For example, when Victory Boulevard near Alameda Avenue was stripped of street parking, he fought to bring back the spots to prevent local businesses from being adversely affected, he said.
“I don't rubber-stamp decisions,” he said.
Gordon said he will continue to fight against “unjustifiably high utility rates.”
This includes speaking up against a state mandate on renewable energy — which has increased the city's energy tab by $17.8 million this year alone — and challenging Burbank Water and Power's pricing structures, he said.
“We need to have rates that reasonably reflect our consumption,” Gordon said.
He also opposes airport expansion and what he said would be misplaced bike lanes.
“We shouldn't put bike lanes in areas where it's going to conflict with vehicular traffic and potentially cause a hazard situation,” he said.
Over the past two decades, Gordon has served on the Magnolia Park Citizens Advisory Committee, the Planning Board and the Administrative Services Committee of the League of California Cities.

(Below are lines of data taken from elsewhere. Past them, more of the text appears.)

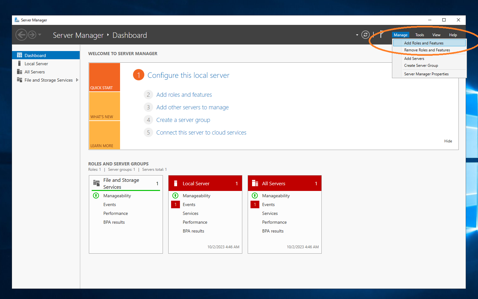
Task: Choose Server Manager Properties from the menu
Action: tap(426, 74)
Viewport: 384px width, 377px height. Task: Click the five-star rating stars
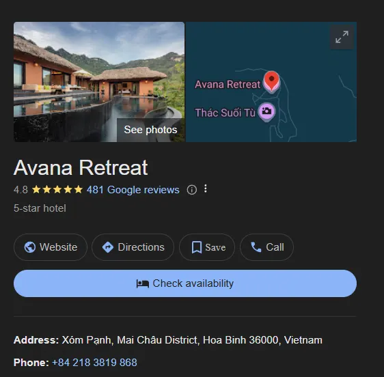pyautogui.click(x=57, y=189)
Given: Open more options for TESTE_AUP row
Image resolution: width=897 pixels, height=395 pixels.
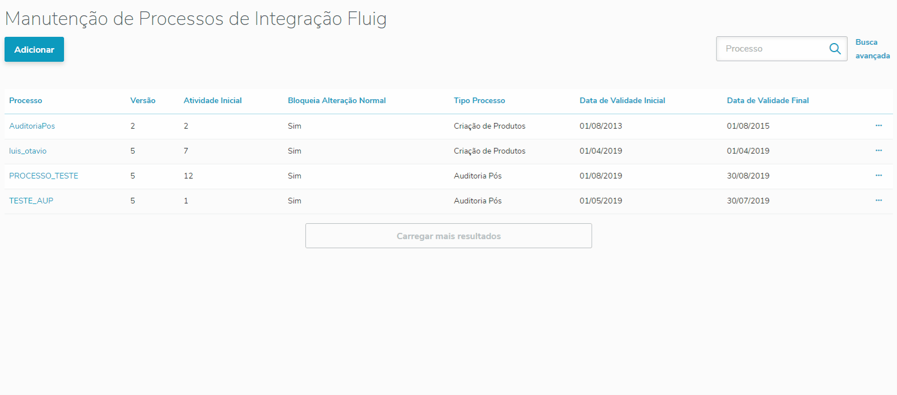Looking at the screenshot, I should click(x=878, y=201).
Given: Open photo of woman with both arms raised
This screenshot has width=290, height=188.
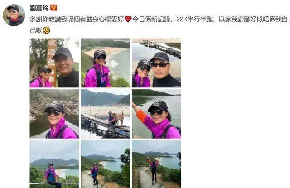Looking at the screenshot, I should coord(157,164).
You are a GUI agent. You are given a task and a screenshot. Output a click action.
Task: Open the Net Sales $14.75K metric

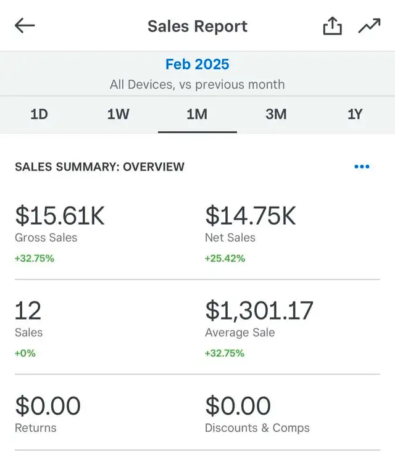[251, 217]
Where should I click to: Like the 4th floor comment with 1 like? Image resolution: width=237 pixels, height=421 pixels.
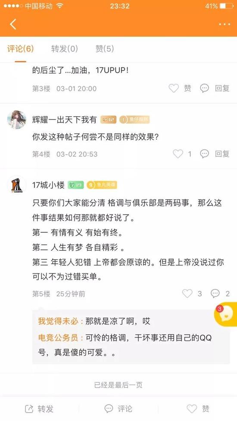tap(178, 154)
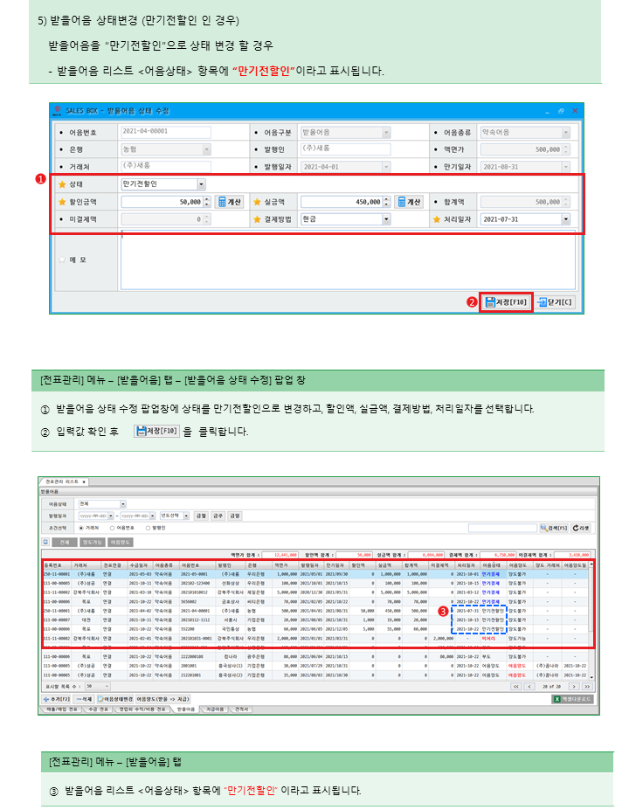Expand the 결제방법 dropdown showing 현금
This screenshot has height=810, width=629.
[x=386, y=219]
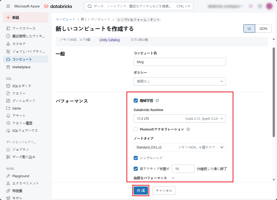
Task: Uncheck the 機械学習 checkbox
Action: (136, 101)
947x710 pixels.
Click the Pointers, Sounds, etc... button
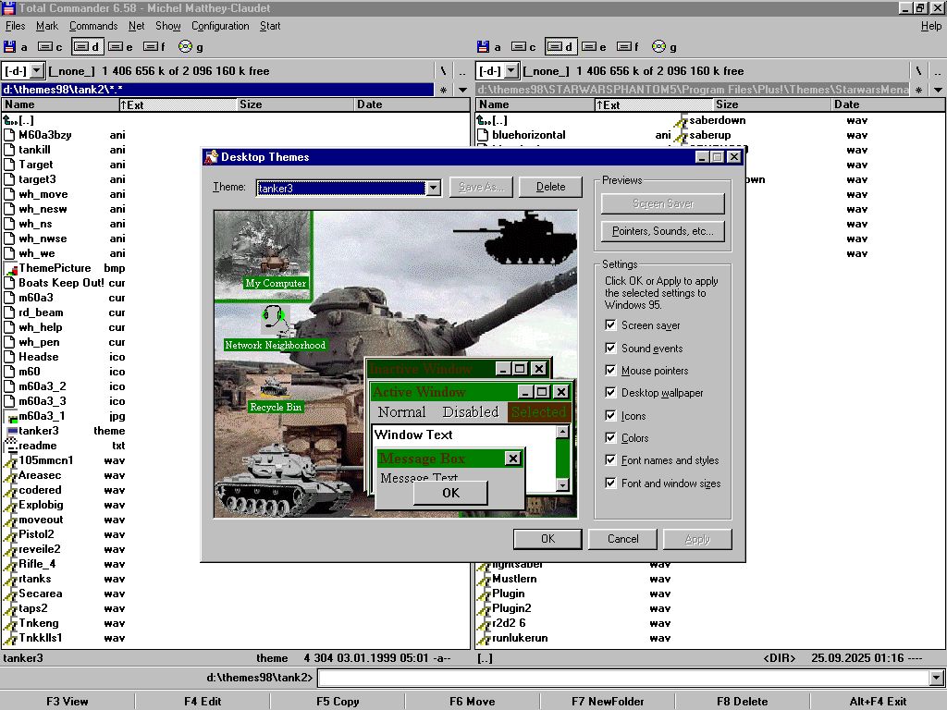coord(662,231)
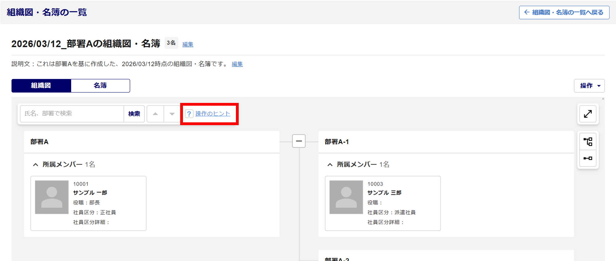The height and width of the screenshot is (261, 616).
Task: Click サンプル 三郎 profile avatar
Action: click(346, 197)
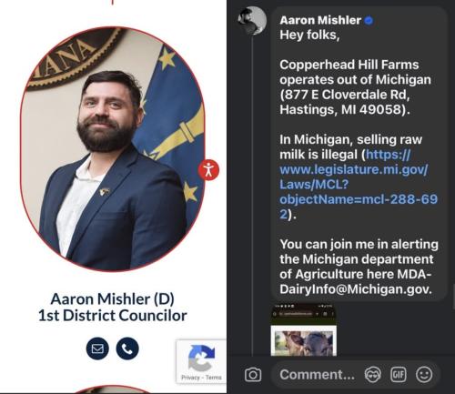455x394 pixels.
Task: Open the GIF picker
Action: coord(399,375)
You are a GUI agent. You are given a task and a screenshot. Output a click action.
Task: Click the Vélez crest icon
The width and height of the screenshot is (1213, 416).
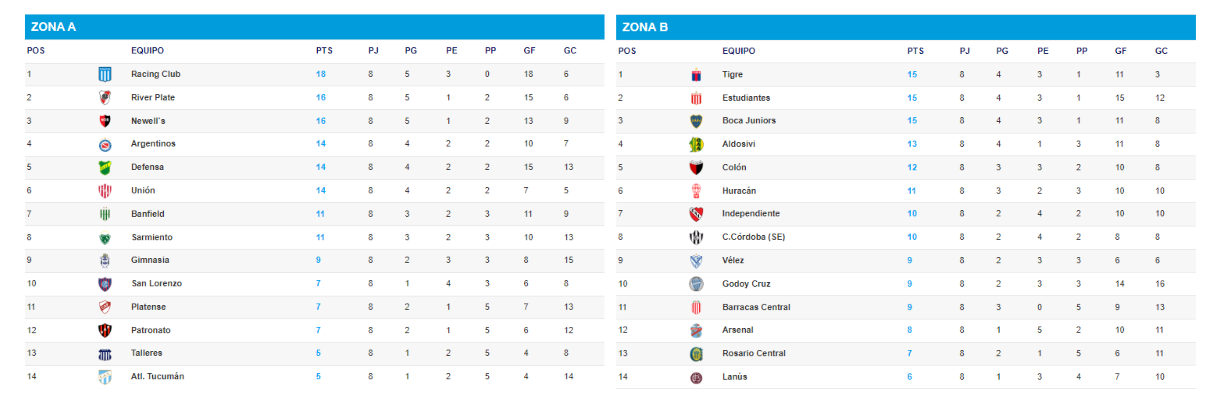pyautogui.click(x=696, y=261)
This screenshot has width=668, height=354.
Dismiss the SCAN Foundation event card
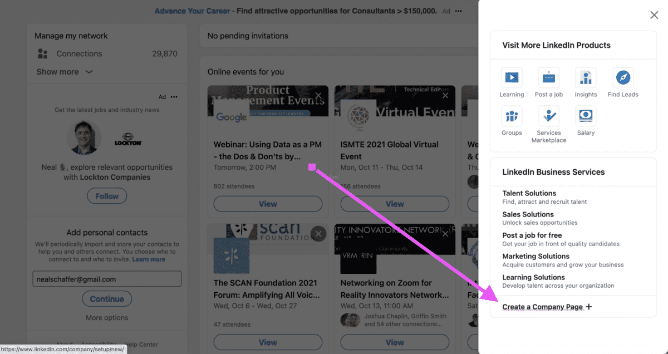click(318, 234)
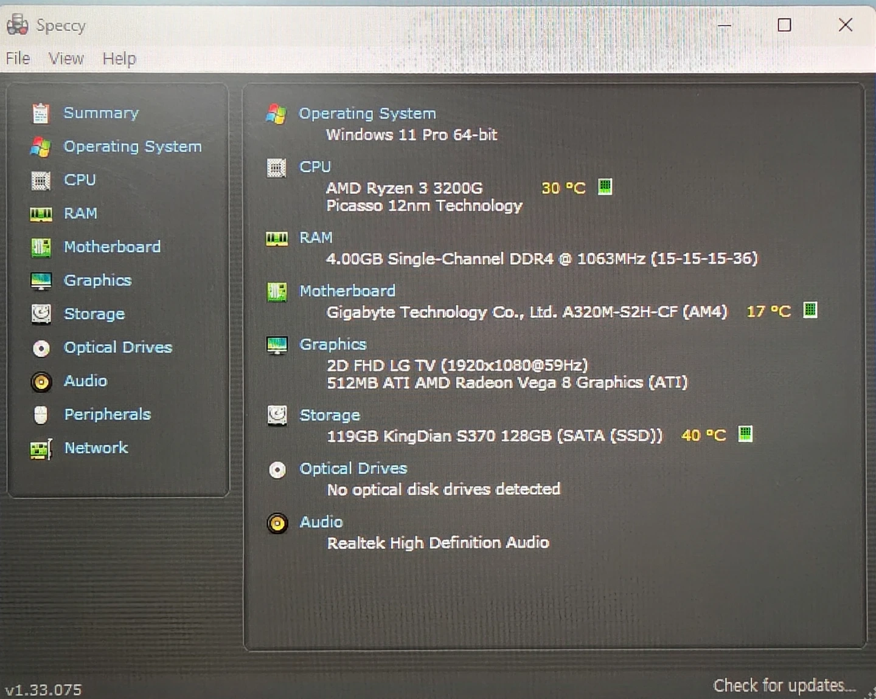Open the File menu
Screen dimensions: 876x699
point(17,58)
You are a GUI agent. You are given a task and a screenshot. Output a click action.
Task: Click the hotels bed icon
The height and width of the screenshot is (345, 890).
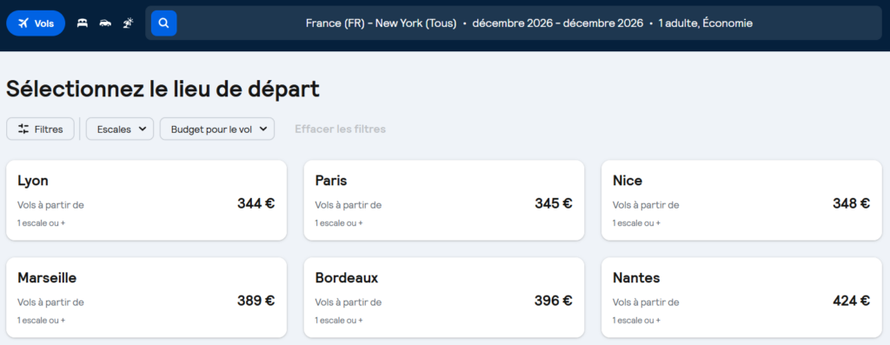pyautogui.click(x=83, y=23)
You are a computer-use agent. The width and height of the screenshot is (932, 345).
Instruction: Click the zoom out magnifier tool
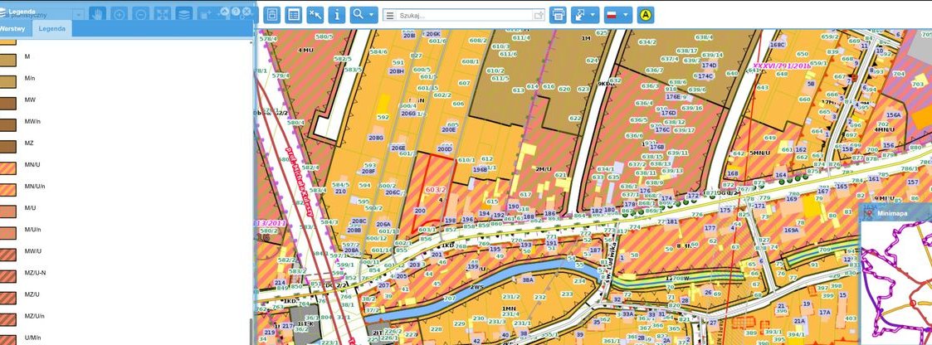(x=141, y=14)
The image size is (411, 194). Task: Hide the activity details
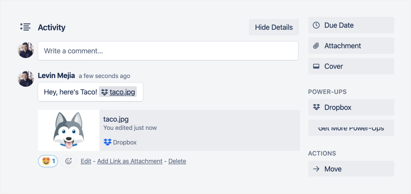(x=274, y=27)
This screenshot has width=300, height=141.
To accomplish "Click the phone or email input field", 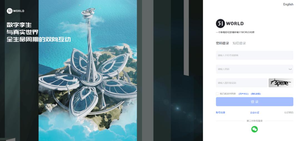I will tap(254, 55).
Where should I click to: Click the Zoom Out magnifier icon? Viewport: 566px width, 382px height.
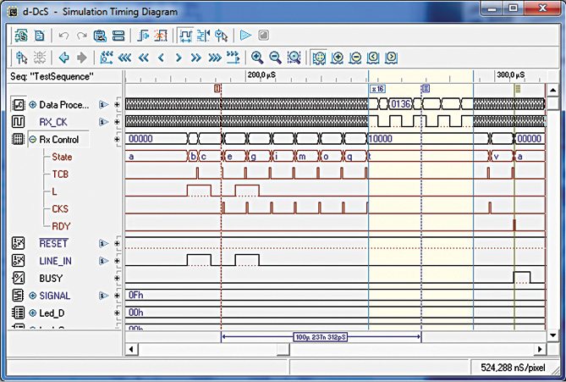(x=275, y=58)
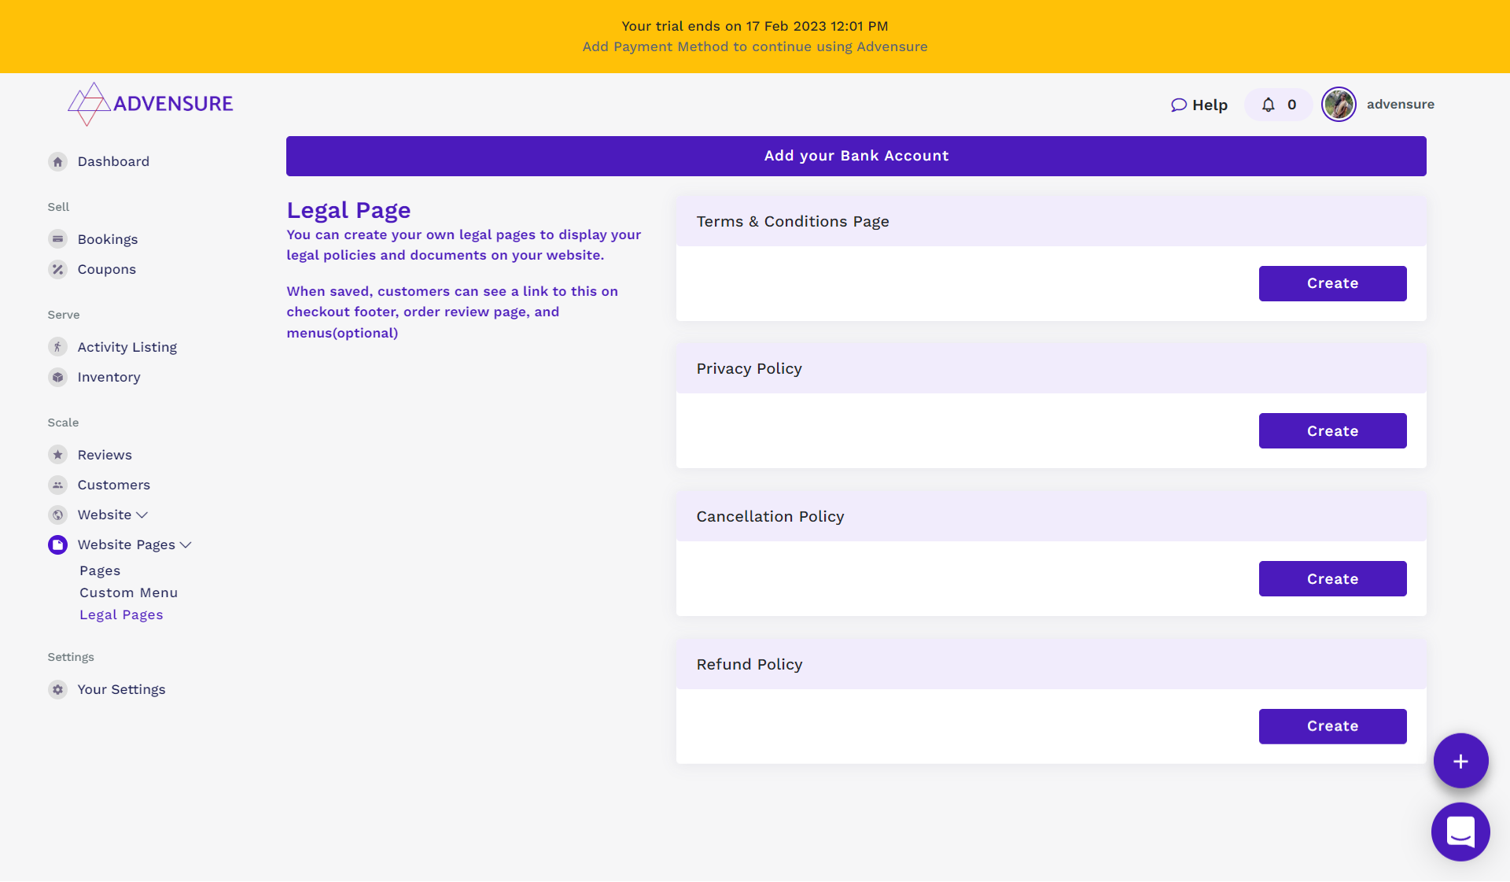Click the floating plus button
Screen dimensions: 1510x882
[1460, 760]
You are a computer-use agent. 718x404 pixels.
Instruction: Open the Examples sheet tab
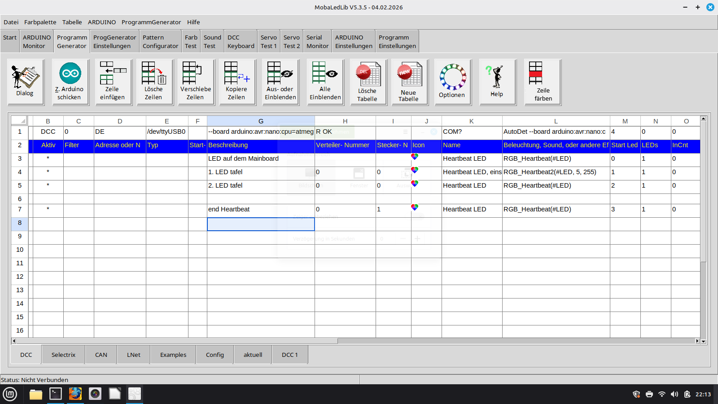pos(173,355)
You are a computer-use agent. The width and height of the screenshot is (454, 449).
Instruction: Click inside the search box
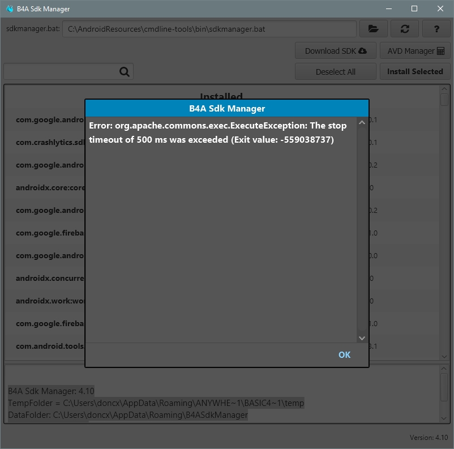point(62,71)
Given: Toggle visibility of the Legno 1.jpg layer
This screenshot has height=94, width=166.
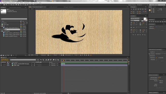Looking at the screenshot, I should [1, 65].
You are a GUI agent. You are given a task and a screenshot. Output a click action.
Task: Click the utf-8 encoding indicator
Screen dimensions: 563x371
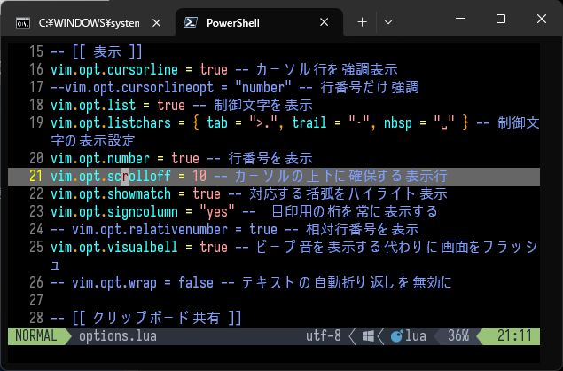coord(324,336)
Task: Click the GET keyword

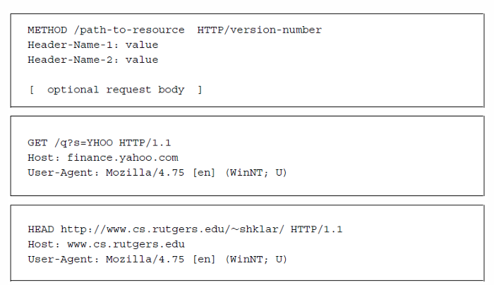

Shortly after moving to Burbank in 1981, Gordon opened an optometry clinic, which he still runs today.
Jess Talamantes, 60, who is wrapping up his first term on the council, said his platform priorities include economic development and balancing the budget.
Since the recession, “we've been asking our employees to do more with less,” Talamantes said.
“One of my major goals is to try to get new businesses in Burbank and maintain the businesses we have in Burbank,” he said.
Talamantes served as mayor — a rotating position among the council members — in 2011 during Burbank's centennial year.